From the data below, set down exactly the lines between the one holding "Identify the click" and the one holding "[combobox] (476, 1508)", inclusive, and no others.

Dataset extract:
● ● ● ●

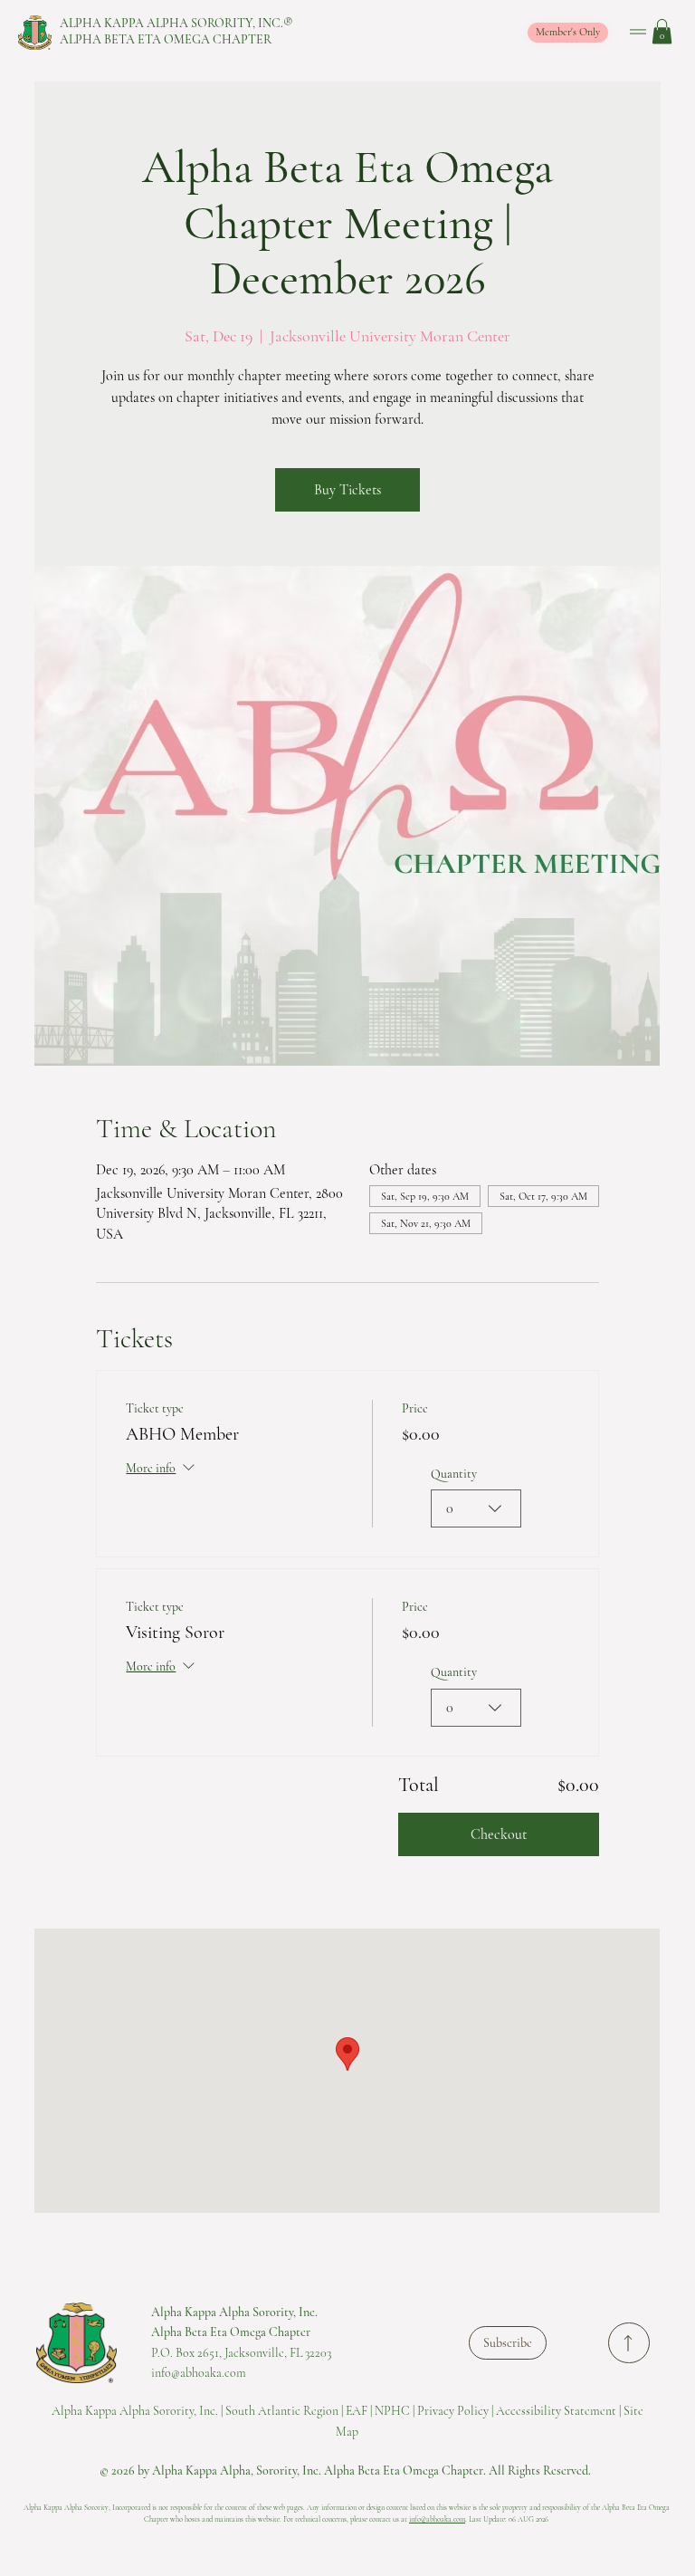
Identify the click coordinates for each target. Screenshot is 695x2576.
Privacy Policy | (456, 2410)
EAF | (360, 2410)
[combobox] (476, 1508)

● ● ● ●

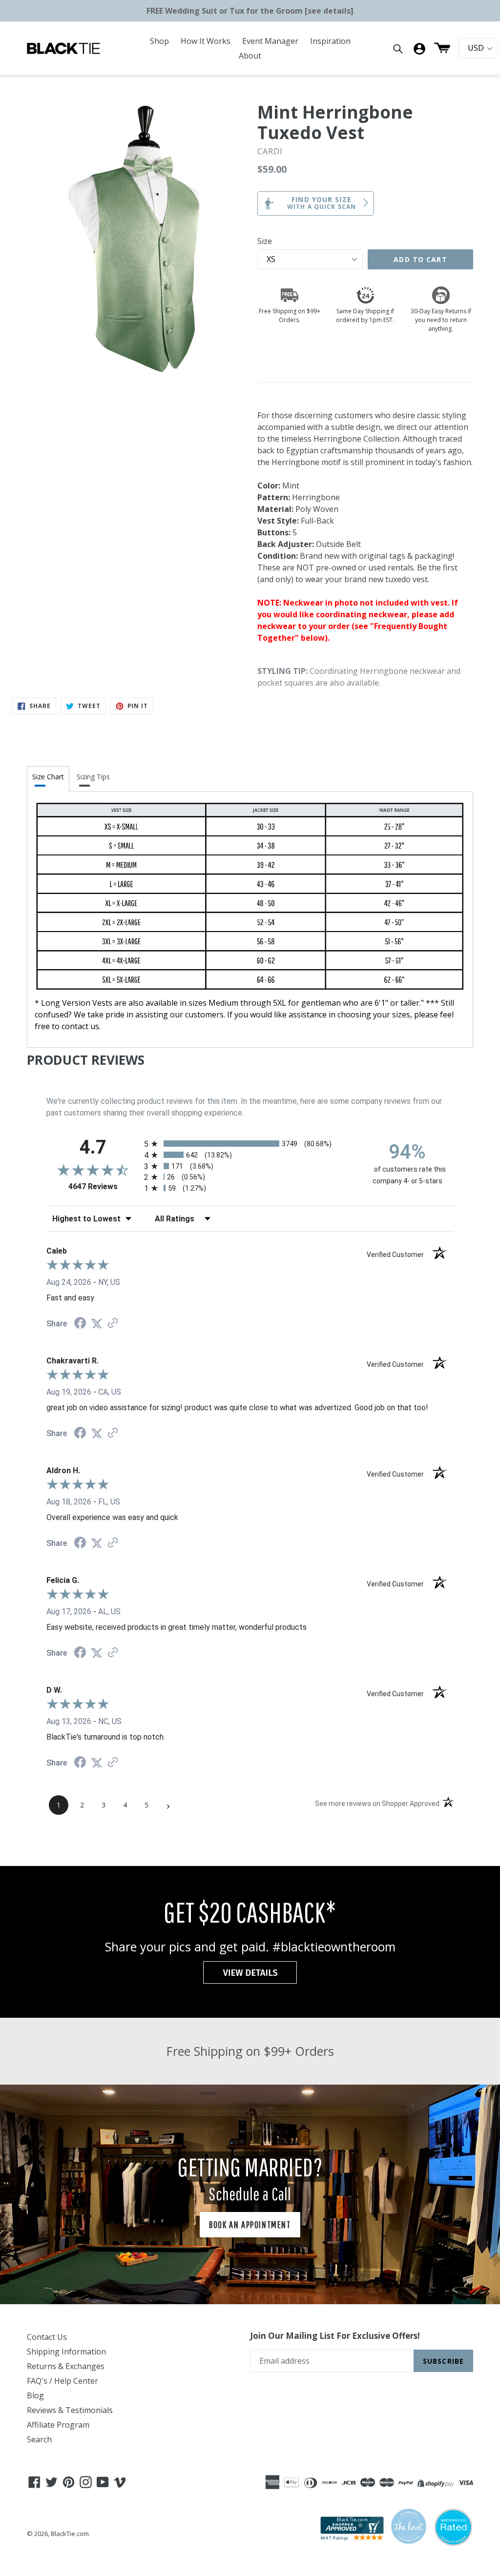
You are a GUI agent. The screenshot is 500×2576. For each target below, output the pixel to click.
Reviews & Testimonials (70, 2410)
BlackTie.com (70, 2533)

● ● ● ●

Answer box:
Identify the click coordinates for each target. Screenshot is 695x2576.
Privacy Policy | (456, 2410)
EAF | (360, 2410)
[combobox] (476, 1508)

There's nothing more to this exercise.